----- DATA SUPPLIED

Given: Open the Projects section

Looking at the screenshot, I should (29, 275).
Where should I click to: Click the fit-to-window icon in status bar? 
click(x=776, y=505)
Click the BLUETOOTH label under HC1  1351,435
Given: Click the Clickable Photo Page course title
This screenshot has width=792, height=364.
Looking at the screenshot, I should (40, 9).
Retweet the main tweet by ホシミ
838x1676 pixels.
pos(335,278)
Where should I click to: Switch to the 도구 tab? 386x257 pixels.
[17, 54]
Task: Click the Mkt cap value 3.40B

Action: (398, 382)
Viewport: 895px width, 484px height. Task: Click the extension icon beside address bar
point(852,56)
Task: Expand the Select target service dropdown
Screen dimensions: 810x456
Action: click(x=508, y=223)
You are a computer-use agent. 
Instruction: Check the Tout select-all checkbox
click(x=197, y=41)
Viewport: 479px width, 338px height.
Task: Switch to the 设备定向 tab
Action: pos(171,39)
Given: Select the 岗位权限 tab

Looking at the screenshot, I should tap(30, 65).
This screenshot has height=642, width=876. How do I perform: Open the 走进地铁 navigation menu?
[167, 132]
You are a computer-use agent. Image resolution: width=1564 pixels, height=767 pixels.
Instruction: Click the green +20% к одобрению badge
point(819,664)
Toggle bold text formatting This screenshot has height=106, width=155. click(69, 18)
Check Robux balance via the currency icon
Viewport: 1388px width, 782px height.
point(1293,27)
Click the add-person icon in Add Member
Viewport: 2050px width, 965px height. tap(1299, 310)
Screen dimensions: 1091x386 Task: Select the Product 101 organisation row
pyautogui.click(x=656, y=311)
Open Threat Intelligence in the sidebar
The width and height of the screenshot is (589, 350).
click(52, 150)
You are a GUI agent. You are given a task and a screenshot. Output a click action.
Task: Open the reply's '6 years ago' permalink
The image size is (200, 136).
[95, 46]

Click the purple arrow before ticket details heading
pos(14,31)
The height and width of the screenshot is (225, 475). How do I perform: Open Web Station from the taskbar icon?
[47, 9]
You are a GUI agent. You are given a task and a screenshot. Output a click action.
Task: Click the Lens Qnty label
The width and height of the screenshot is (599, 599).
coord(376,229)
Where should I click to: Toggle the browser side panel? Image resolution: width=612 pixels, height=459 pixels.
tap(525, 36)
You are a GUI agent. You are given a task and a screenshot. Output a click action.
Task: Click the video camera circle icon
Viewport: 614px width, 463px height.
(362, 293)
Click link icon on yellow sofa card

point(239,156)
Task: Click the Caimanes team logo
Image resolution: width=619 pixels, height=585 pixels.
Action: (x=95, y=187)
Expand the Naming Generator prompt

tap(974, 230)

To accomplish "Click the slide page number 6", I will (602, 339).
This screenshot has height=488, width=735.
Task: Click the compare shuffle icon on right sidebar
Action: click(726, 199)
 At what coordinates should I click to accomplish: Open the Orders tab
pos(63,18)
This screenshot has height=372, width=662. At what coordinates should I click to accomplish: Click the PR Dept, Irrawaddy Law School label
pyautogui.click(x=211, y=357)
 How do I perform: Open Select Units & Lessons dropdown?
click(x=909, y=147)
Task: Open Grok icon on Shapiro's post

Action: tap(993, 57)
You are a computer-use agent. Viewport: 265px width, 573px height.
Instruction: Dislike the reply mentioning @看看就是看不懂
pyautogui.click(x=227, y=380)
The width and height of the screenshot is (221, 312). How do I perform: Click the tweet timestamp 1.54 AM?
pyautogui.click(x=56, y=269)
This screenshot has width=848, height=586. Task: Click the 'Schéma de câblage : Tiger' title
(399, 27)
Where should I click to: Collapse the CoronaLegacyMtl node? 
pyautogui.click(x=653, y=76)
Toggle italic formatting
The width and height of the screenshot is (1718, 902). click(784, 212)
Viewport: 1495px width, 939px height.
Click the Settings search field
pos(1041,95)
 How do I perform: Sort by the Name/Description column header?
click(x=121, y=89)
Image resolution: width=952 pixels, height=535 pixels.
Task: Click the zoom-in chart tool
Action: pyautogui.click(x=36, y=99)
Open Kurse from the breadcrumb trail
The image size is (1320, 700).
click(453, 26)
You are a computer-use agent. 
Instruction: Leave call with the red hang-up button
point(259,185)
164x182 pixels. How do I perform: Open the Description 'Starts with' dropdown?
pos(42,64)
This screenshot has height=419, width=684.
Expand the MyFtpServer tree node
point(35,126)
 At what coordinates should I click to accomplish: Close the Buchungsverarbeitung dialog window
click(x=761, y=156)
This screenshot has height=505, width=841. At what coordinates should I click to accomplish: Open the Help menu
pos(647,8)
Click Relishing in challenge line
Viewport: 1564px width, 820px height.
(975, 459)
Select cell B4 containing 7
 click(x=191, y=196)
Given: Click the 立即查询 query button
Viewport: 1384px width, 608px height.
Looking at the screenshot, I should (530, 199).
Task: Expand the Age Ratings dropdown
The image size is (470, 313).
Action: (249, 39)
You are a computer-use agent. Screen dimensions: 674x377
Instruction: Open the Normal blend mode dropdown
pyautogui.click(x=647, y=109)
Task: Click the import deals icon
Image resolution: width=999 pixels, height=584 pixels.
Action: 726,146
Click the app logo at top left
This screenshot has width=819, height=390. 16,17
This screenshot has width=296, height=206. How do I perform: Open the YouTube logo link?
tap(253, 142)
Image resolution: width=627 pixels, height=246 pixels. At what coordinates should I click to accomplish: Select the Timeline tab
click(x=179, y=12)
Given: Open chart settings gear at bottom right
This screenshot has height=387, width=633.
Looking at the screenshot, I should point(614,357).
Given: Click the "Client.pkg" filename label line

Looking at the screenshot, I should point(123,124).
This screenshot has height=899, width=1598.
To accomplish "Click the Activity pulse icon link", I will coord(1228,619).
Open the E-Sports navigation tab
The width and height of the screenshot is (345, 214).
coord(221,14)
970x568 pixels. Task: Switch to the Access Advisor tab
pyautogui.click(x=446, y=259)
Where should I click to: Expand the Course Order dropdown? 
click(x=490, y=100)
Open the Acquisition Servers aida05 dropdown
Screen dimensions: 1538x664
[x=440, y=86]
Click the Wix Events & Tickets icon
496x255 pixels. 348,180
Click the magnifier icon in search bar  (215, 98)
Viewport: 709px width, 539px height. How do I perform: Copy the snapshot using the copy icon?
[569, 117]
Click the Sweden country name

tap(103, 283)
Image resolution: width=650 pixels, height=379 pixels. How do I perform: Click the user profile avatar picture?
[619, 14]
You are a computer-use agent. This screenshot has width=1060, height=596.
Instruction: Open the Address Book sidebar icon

----------

PROBLEM STATEMENT: Format the items above as a Markdown table with the columns Row and Line, one line of text per row, numbered in order. Leave out blank lines.

CORRECT ANSWER:
| Row | Line |
|---|---|
| 1 | Given: Open the Projects section |
| 2 | Looking at the screenshot, I should (29, 275). |
| 3 | Where should I click to: Click the fit-to-window icon in status bar?  |
| 4 | click(x=776, y=505) |
| 5 | Click the BLUETOOTH label under HC1  1351,435 |
| 6 | Given: Click the Clickable Photo Page course title |
| 7 | This screenshot has width=792, height=364. |
| 8 | Looking at the screenshot, I should (40, 9). |
| 9 | Retweet the main tweet by ホシミ |
| 10 | 838x1676 pixels. |
| 11 | pos(335,278) |
| 12 | Where should I click to: Switch to the 도구 tab? 386x257 pixels. |
| 13 | [17, 54] |
| 14 | Task: Click the Mkt cap value 3.40B |
| 15 | Action: (398, 382) |
| 16 | Viewport: 895px width, 484px height. Task: Click the extension icon beside address bar |
| 17 | point(852,56) |
| 18 | Task: Expand the Select target service dropdown |
| 19 | Screen dimensions: 810x456 |
| 20 | Action: click(x=508, y=223) |
| 21 | You are a computer-use agent.  |
| 22 | Instruction: Check the Tout select-all checkbox |
| 23 | click(x=197, y=41) |
| 24 | Viewport: 479px width, 338px height. |
| 25 | Task: Switch to the 设备定向 tab |
| 26 | Action: pos(171,39) |
| 27 | Given: Select the 岗位权限 tab |
| 28 | Looking at the screenshot, I should tap(30, 65). |
| 29 | This screenshot has height=642, width=876. How do I perform: Open the 走进地铁 navigation menu? |
| 30 | [167, 132] |
| 31 | You are a computer-use agent. Image resolution: width=1564 pixels, height=767 pixels. |
| 32 | Instruction: Click the green +20% к одобрению badge |
| 33 | point(819,664) |
| 34 | Toggle bold text formatting This screenshot has height=106, width=155. click(69, 18) |
| 35 | Check Robux balance via the currency icon |
| 36 | Viewport: 1388px width, 782px height. |
| 37 | point(1293,27) |
| 38 | Click the add-person icon in Add Member |
| 39 | Viewport: 2050px width, 965px height. tap(1299, 310) |
| 40 | Screen dimensions: 1091x386 Task: Select the Product 101 organisation row |
| 41 | pyautogui.click(x=656, y=311) |
| 42 | Open Threat Intelligence in the sidebar |
| 43 | The width and height of the screenshot is (589, 350). |
| 44 | click(52, 150) |
| 45 | You are a GUI agent. You are given a task and a screenshot. Output a click action. |
| 46 | Task: Open the reply's '6 years ago' permalink |
| 47 | The image size is (200, 136). |
| 48 | [95, 46] |
| 49 | Click the purple arrow before ticket details heading |
| 50 | pos(14,31) |
| 51 | The height and width of the screenshot is (225, 475). How do I perform: Open Web Station from the taskbar icon? |
| 52 | [47, 9] |
| 53 | You are a GUI agent. You are given a task and a screenshot. Output a click action. |
| 54 | Task: Click the Lens Qnty label |
| 55 | The width and height of the screenshot is (599, 599). |
| 56 | coord(376,229) |
| 57 | Where should I click to: Toggle the browser side panel? Image resolution: width=612 pixels, height=459 pixels. |
| 58 | tap(525, 36) |
| 59 | You are a GUI agent. You are given a task and a screenshot. Output a click action. |
| 60 | Task: Click the video camera circle icon |
| 61 | Viewport: 614px width, 463px height. |
| 62 | (362, 293) |
| 63 | Click link icon on yellow sofa card |
| 64 | point(239,156) |
| 65 | Task: Click the Caimanes team logo |
| 66 | Image resolution: width=619 pixels, height=585 pixels. |
| 67 | Action: (x=95, y=187) |
| 68 | Expand the Naming Generator prompt |
| 69 | tap(974, 230) |
| 70 | To accomplish "Click the slide page number 6", I will (602, 339). |
| 71 | This screenshot has height=488, width=735. |
| 72 | Task: Click the compare shuffle icon on right sidebar |
| 73 | Action: click(726, 199) |
| 74 |  At what coordinates should I click to accomplish: Open the Orders tab |
| 75 | pos(63,18) |
| 76 | This screenshot has height=372, width=662. At what coordinates should I click to accomplish: Click the PR Dept, Irrawaddy Law School label |
| 77 | pyautogui.click(x=211, y=357) |
| 78 |  How do I perform: Open Select Units & Lessons dropdown? |
| 79 | click(x=909, y=147) |
| 80 | Task: Open Grok icon on Shapiro's post |
| 81 | Action: tap(993, 57) |
| 82 | You are a computer-use agent. Viewport: 265px width, 573px height. |
| 83 | Instruction: Dislike the reply mentioning @看看就是看不懂 |
| 84 | pyautogui.click(x=227, y=380) |
| 85 | The width and height of the screenshot is (221, 312). How do I perform: Click the tweet timestamp 1.54 AM? |
| 86 | pyautogui.click(x=56, y=269) |
| 87 | This screenshot has width=848, height=586. Task: Click the 'Schéma de câblage : Tiger' title |
| 88 | (399, 27) |
| 89 | Where should I click to: Collapse the CoronaLegacyMtl node?  |
| 90 | pyautogui.click(x=653, y=76) |
| 91 | Toggle italic formatting |
| 92 | The width and height of the screenshot is (1718, 902). click(784, 212) |
| 93 | Viewport: 1495px width, 939px height. |
| 94 | Click the Settings search field |
| 95 | pos(1041,95) |
| 96 |  How do I perform: Sort by the Name/Description column header? |
| 97 | click(x=121, y=89) |
| 98 | Image resolution: width=952 pixels, height=535 pixels. |
| 99 | Task: Click the zoom-in chart tool |
| 100 | Action: pyautogui.click(x=36, y=99) |
| 101 | Open Kurse from the breadcrumb trail |
| 102 | The image size is (1320, 700). |
| 103 | click(453, 26) |
| 104 | You are a computer-use agent.  |
| 105 | Instruction: Leave call with the red hang-up button |
| 106 | point(259,185) |
| 107 | 164x182 pixels. How do I perform: Open the Description 'Starts with' dropdown? |
| 108 | pos(42,64) |
| 109 | This screenshot has height=419, width=684. |
| 110 | Expand the MyFtpServer tree node |
| 111 | point(35,126) |
| 112 |  At what coordinates should I click to accomplish: Close the Buchungsverarbeitung dialog window |
| 113 | click(x=761, y=156) |
| 114 | This screenshot has height=505, width=841. At what coordinates should I click to accomplish: Open the Help menu |
| 115 | pos(647,8) |
| 116 | Click Relishing in challenge line |
| 117 | Viewport: 1564px width, 820px height. |
| 118 | (975, 459) |
| 119 | Select cell B4 containing 7 |
| 120 |  click(x=191, y=196) |
| 121 | Given: Click the 立即查询 query button |
| 122 | Viewport: 1384px width, 608px height. |
| 123 | Looking at the screenshot, I should (530, 199). |
| 124 | Task: Expand the Age Ratings dropdown |
| 125 | The image size is (470, 313). |
| 126 | Action: (249, 39) |
| 127 | You are a computer-use agent. Screen dimensions: 674x377 |
| 128 | Instruction: Open the Normal blend mode dropdown |
| 129 | pyautogui.click(x=647, y=109) |
| 130 | Task: Click the import deals icon |
| 131 | Image resolution: width=999 pixels, height=584 pixels. |
| 132 | Action: 726,146 |
| 133 | Click the app logo at top left |
| 134 | This screenshot has width=819, height=390. 16,17 |
| 135 | This screenshot has width=296, height=206. How do I perform: Open the YouTube logo link? |
| 136 | tap(253, 142) |
| 137 | Image resolution: width=627 pixels, height=246 pixels. At what coordinates should I click to accomplish: Select the Timeline tab |
| 138 | click(x=179, y=12) |
| 139 | Given: Open chart settings gear at bottom right |
| 140 | This screenshot has height=387, width=633. |
| 141 | Looking at the screenshot, I should point(614,357). |
| 142 | Given: Click the "Client.pkg" filename label line |
| 143 | Looking at the screenshot, I should point(123,124). |
| 144 | This screenshot has height=899, width=1598. |
| 145 | To accomplish "Click the Activity pulse icon link", I will coord(1228,619). |
| 146 | Open the E-Sports navigation tab |
| 147 | The width and height of the screenshot is (345, 214). |
| 148 | coord(221,14) |
| 149 | 970x568 pixels. Task: Switch to the Access Advisor tab |
| 150 | pyautogui.click(x=446, y=259) |
| 151 | Where should I click to: Expand the Course Order dropdown?  |
| 152 | click(x=490, y=100) |
| 153 | Open the Acquisition Servers aida05 dropdown |
| 154 | Screen dimensions: 1538x664 |
| 155 | [x=440, y=86] |
| 156 | Click the Wix Events & Tickets icon |
| 157 | 496x255 pixels. 348,180 |
| 158 | Click the magnifier icon in search bar  (215, 98) |
| 159 | Viewport: 709px width, 539px height. How do I perform: Copy the snapshot using the copy icon? |
| 160 | [569, 117] |
| 161 | Click the Sweden country name |
| 162 | tap(103, 283) |
| 163 | Image resolution: width=650 pixels, height=379 pixels. How do I perform: Click the user profile avatar picture? |
| 164 | [619, 14] |
| 165 | You are a computer-use agent. This screenshot has width=1060, height=596. |
| 166 | Instruction: Open the Address Book sidebar icon |